Convert the data into gRPC data structures in the form of parallel streams.
Merge into a list of data.

Data analysis

Use the group-by and collector modes in the Java parallel stream to group according to the first stack element in the database records, and use the collector to perform data aggregation. Generate a multi-root tree.

st=>start: Start
e=>end: End
op1=>operation: Group by first stack element
sup=>operation: Generate empty stack tree
acc=>operation: Accumulator data to stack tree
com=>operation: Combine stack trees
fin=>operation: Calculate durations and build result

st(right)->op1->sup(right)->acc
acc(right)->com(right)->fin->e

Copy the code and paste it into this link to generate a flow chart.

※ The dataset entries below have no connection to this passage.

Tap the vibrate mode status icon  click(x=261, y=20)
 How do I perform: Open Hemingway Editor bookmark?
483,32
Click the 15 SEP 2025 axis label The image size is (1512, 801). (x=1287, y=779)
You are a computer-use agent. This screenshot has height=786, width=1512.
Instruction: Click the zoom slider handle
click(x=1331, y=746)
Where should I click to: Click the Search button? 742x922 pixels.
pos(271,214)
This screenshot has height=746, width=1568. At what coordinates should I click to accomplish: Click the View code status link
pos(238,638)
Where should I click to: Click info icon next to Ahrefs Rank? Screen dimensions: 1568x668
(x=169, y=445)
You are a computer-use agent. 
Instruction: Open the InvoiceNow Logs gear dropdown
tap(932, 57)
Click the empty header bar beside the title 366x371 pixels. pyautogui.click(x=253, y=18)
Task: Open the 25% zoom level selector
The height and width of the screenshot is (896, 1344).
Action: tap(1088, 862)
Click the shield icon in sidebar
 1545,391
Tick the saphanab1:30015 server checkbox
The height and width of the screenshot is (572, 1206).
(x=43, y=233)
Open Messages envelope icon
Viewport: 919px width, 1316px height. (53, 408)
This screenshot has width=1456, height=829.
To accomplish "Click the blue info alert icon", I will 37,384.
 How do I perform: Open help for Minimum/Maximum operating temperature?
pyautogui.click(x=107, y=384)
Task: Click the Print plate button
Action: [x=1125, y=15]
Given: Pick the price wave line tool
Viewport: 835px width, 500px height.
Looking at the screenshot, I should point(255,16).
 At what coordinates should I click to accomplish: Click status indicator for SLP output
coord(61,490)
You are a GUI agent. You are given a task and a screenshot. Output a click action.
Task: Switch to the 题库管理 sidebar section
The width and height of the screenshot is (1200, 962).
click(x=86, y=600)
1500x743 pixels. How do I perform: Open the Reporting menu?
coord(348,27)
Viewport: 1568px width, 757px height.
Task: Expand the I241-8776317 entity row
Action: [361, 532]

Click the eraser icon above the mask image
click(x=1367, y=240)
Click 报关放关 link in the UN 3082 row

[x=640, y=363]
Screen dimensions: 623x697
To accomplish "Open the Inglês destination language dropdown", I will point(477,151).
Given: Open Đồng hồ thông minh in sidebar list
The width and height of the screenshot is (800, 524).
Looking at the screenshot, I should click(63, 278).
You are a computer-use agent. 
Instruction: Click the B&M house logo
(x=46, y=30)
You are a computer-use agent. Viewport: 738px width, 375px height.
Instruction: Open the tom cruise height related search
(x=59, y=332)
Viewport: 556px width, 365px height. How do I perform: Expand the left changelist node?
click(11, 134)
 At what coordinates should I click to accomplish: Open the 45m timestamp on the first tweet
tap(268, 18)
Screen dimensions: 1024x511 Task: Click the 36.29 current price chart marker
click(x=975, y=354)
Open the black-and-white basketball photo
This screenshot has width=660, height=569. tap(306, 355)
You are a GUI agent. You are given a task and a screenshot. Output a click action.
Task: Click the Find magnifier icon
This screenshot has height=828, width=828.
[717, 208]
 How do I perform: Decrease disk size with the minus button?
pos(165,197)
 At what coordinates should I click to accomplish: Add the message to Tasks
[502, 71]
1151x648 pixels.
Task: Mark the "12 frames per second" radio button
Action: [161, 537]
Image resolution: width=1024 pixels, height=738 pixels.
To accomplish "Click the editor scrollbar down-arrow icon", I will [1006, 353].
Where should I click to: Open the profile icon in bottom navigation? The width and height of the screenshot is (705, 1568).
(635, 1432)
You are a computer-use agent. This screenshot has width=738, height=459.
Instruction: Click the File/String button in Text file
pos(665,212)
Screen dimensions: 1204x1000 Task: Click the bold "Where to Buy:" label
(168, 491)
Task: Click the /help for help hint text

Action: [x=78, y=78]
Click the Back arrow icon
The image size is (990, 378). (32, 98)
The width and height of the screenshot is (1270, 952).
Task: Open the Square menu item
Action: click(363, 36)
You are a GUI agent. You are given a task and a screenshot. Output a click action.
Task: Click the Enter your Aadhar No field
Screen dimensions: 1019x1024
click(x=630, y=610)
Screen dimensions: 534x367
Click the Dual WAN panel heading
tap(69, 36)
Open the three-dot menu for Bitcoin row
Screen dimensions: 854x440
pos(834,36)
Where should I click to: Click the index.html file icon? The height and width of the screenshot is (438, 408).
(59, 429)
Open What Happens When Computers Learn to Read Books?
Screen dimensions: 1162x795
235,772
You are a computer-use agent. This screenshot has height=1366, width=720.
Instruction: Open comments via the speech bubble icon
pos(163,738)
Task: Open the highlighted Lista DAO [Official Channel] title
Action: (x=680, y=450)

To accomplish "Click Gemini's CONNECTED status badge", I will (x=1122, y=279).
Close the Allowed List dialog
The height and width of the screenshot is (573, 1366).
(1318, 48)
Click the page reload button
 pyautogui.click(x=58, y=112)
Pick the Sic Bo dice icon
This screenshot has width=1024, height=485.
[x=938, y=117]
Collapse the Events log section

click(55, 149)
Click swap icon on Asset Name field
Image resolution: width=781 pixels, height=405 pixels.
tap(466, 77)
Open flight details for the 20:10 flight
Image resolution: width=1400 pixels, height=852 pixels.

Group by first stack element: Use the first level element in each stack to group, ensuring that the stacks have the same root node.
Generate empty stack tree: Generate multiple top-level empty trees to prepare for the following steps. The reason for generating multiple top-level trees is that original data can be added in parallel without generating locks.
Accumulator data to stack tree: Add every thread dump into the generated trees.
1. Iterate through each element in the thread dump to find if there is any child element with the same code signature and same stack depth in the parent element. If not, add this element.
2. Keep the dump sequences and timestamps in each nodes from the source.
Combine stack trees: Combine all trees structures into one by using the same rules as the Accumulator.
1. Use LDR to traverse the tree node. Use the Stack data structure to avoid recursive calls. Each stack element represents the node that needs to be merged.
2. The task of merging two nodes is to merge the list of children nodes. If they have the same code signature and same parents, save the dump sequences and timestamps in this node. Otherwise, the node needs to be added into the target node as a new child.
Calculate durations and build result: Calculate relevant statistics and generate response.
1. Use the same traversal node logic as in the Combine stack trees step. Convert to a GraphQL data structure, and put all nodes into a list for subsequent duration calculations.
2. Calculate each node's duration in parallel. For each node, sort the sequences. If there are two continuous sequences, the duration should add the duration of these two seq's timestamp.
3. Calculate each node execution in parallel. For each node, the duration of the current node should deduct the time consumed by all children.

Profile data debugging

Please follow the exporter tool to package profile data. Unzip the profile data and use analyzer main function to run it.